Die Diskussion um die Rolle der Nichtregierungsorganisationen in der österreichischen Entwicklungszusammenarbeit sollte mit Umsicht geführt werden.
Eine staatliche Stelle denkt über die Rolle nach, die sie den Nichtregierungsorganisationen, also der Zivilgesellschaft zugestehen will. Ein demokratiepolitisches Paradoxon? Nicht, wenn es um die österreichische Entwicklungszusammenarbeit geht. Denn in kaum einem gesellschaftlichen Bereich sind Staat und Zivilgesellschaft so dicht miteinander verwoben wie in diesem: historisch, personell und vor allem in der täglichen Arbeit.
Die Hälfte der „bilateralen Projekt- und Programmhilfe“ des österreichischen Außenministeriums wird über Nichtregierungsorganisationen abgewickelt.
Doch jetzt bläst den Entwicklungs-NGOs ein kalter Wind entgegen. In der (europäischen) Entwicklungszusammenarbeit zeichnet sich ein Trend ab. Staatliche Stellen kooperieren mit staatlichen oder internationalen Stellen, vorbei an den NGOs. Diese sehen sich mit der Frage nach ihrer Legitimität konfrontiert. Und mit der Aussicht, sich auf die Rolle der Anwaltschaft zu beschränken, also sich in der Öffentlichkeit für die Anliegen der armen Länder und Bevölkerungsgruppen stark zu machen und als Akteure in der Projektarbeit nur mehr eine untergeordnete Rolle zu spielen.

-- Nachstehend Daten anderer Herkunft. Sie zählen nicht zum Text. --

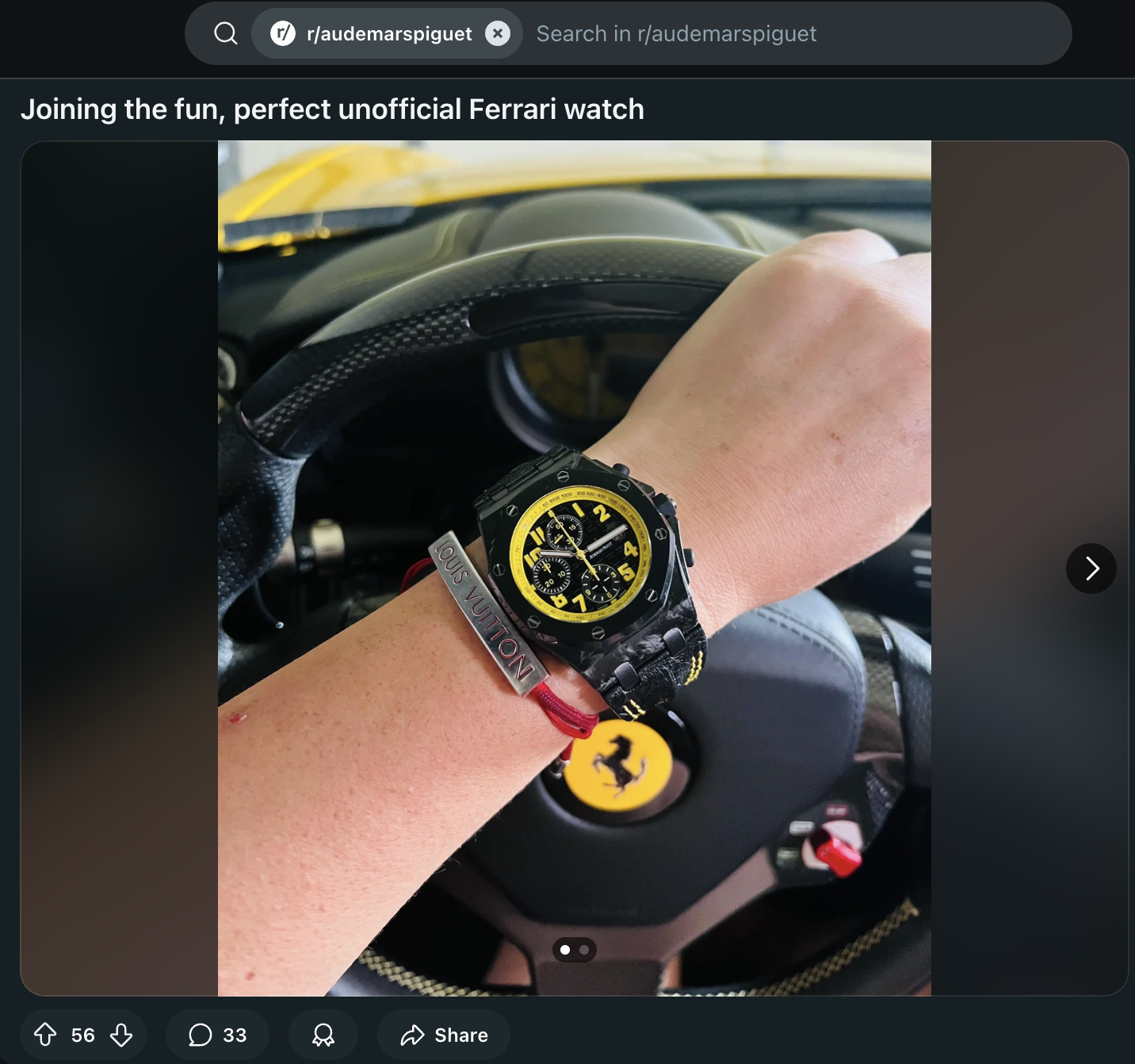1135x1064 pixels.
Task: Click the post title about Ferrari watch
Action: [332, 109]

Was die NGOs jahrzehntelang gefordert haben, könnte sich jetzt gegen sie selbst richten. In der Entwicklungszusammenarbeit wird verstärkt den Rahmenbedingungen für Entwicklung Beachtung geschenkt. Und über diese Rahmenbedingungen tauschen sich naturgemäß meist staatliche oder internationale Stellen untereinander aus. Entschuldungsmaßnahmen etwa sind Budgethilfen für Staaten. Auch Entwicklung als Aspekt von globaler Sicherheit zu sehen, wie es im Rahmen des Entwicklungshilfeausschusses der OECD-Länder gerade diskutiert wird, ist inhaltlich gut begründbar. Allein die guten Ideen scheitern am Geld. Denn die Mittel für Entwicklungszusammenarbeit bleiben unter dem Strich annähernd gleich. (Österreich liegt bei den EZA-Leistungen 2004 an drittletzter Stelle der EU – ohne neue Beitrittsländer). Wenn Sicherheitsausgaben, wie geplant, und Schuldenstreichungen in die gleich bleibenden EZA-Budgets gerechnet werden, entsteht an der Basis eine gefährliche Lücke.

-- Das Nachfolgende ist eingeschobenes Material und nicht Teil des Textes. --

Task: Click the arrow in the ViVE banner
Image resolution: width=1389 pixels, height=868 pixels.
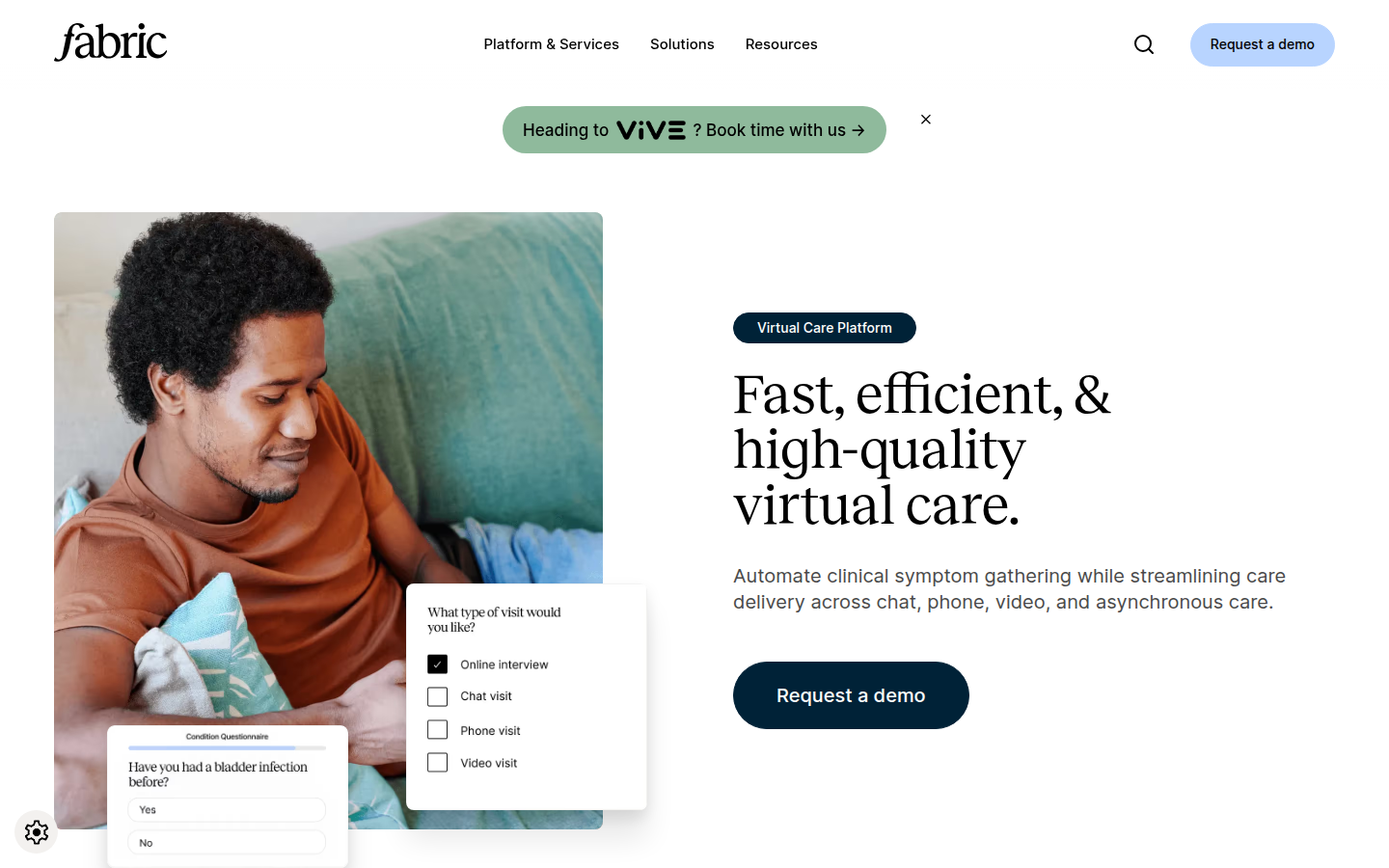Action: [x=858, y=130]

Entwicklungspolitik besteht immer aus einem Mix von Maßnahmen und Politiken auf verschiedenen Ebenen – von der Basis über den Nationalstaat zu den internationalen Institutionen. Die NGOs haben ein exklusives Wissen über Entwicklung an der Basis und direkten Zugang zur Bevölkerung in den Einsatzländern. Die ProjektmitarbeiterInnen von heute sind die MultiplikatorInnen von morgen. Sie leisten unbezahlt unbezahlbare PR-Arbeit für das Themenfeld Entwicklung. Ohne direkte Kontakte durch Projektarbeit würde auch ihre Anwaltschaft ausgehöhlt.
Insgesamt macht die bilaterale Programm- und Projekthilfe in Österreich nur etwa knapp über 10 Prozent der gesamten Entwicklungszusammenarbeit aus. Kleiner Anteil, große Wirkung.
Die Diskussion um die Rolle der NGOs muss umsichtig in der Sache und gemäßigt im Ton geführt werden. Es steht viel auf dem Spiel: ein über Jahre angesammeltes unverzichtbares Wissen über die Arbeit an der Basis sowie ein jahrelang aufgebautes gutes Verhältnis zwischen staatlichen Stellen und Zivilgesellschaft.
Entwicklung ist ein komplexer Prozess, der unterschiedliche Akteure braucht. Und natürlich viel mehr Geld. Ein Ausspielen der Aktionsebenen untereinander ist fürs Budget hilfreich, für die Sache jedoch fatal.